Przed wojną mieszkaliśmy na ul. Łazienkowskiej róg Rozbrat, niedaleko stadionu klubu sportowego "Legia". Uczęszczałem do szkoły powszechnej nr 29 na ul. Zagórnej 9, którą ukończyłem w czerwcu 1939 r. Jak potem się dowiedziałem, tę samą szkołę 4 lata wcześniej ukończył Janek Bytnar "Rudy".
Od małego interesowałem się sportem. Można powiedzieć, że wychowałem się na stadionie "Legii". Gdy wieczorem długo nie wracałem do domu, matka szła na boisko "Legii", tam zawsze mnie znalazła. Przy szkole powszechnej nr 29 działała drużyna harcerska 90 WDH, której byłem członkiem. Jeszcze przed wojną zdobyłem krzyż harcerski. Po ukończeniu szkoły powszechnej zdałem pozytywnie egzaminy do gimnazjum Batorego przy ul. Myśliwieckiej.

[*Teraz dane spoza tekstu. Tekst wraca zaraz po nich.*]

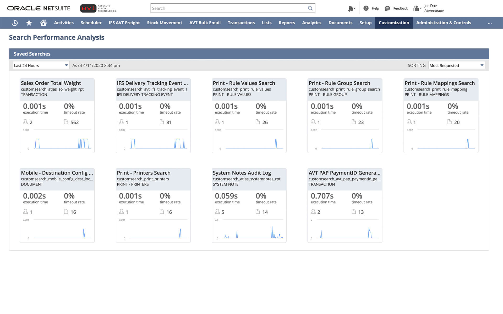Open the Reports menu
The height and width of the screenshot is (314, 503).
point(287,23)

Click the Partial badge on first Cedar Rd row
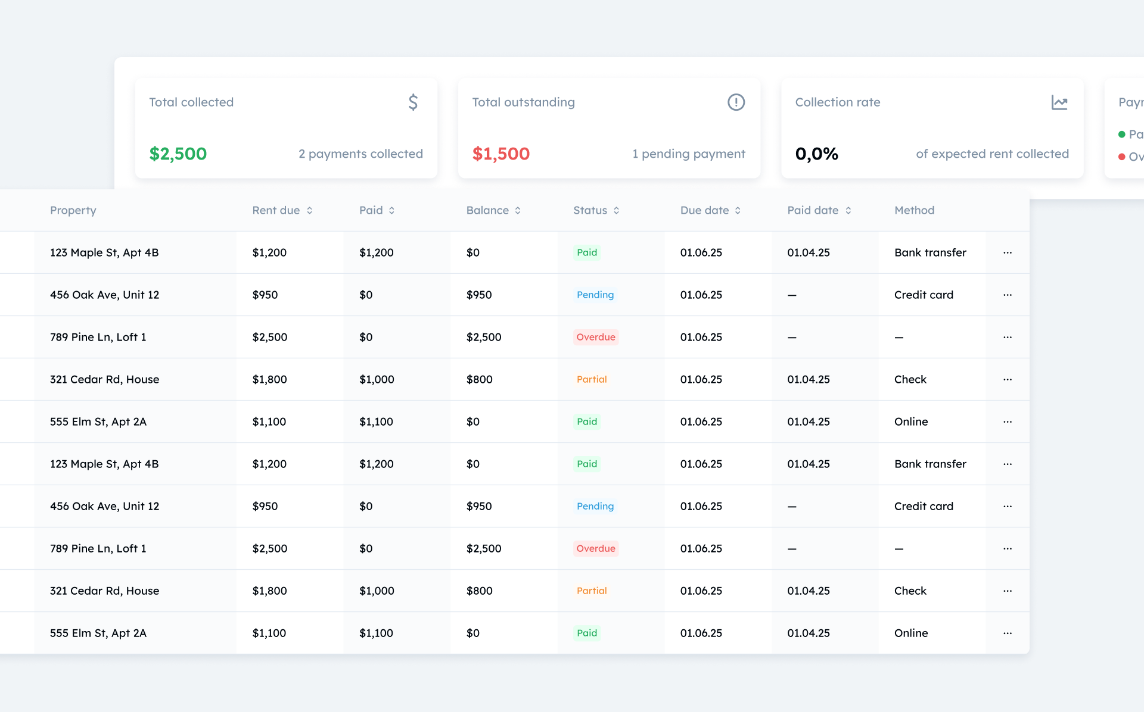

Gdy we wrześniu 1939 r. wybuchła wojna pozostaliśmy w Warszawie. Miałem wtedy 13 lat. Zaraz po zakończeniu działań wojennych rozpocząłem naukę w gimnazjum Batorego. Niestety, po dwóch miesiącach szkoła została zamknięta. Wkrótce rozpoczęła się tajna nauka na kompletach. W roku 1940 ukończyłem pierwszą gimnazjalną.
W ciągu roku szkolnego 1940/1941 zdołałem zrobić program dwóch klas, co potem zaowocowało faktem, że zdążyłem zrobić maturę przed wybuchem Powstania. Komplety były prowadzone przez znanego geografa, autora podręczników geografii, po wojnie kierownika Katedry Geografii na UW, profesora Gustawa Wuttke. Panu profesorowi na kompletach pomagało dwóch synów: Jaś Wuttke i młodszy Tadzio Wuttke. Jaś był zapalonym matematykiem, specjalista od nauk ścisłych: matematyka, fizyka, chemia, a Tadeusz - humanistą: język polski i historia. Ojciec poza geografią prowadził wychowanie społeczne. W małym gronie nauka przebiegała bardzo dobrze i wydajnie, co pozwoliło na przerobienie w ciągu jednego roku programu dwóch klas.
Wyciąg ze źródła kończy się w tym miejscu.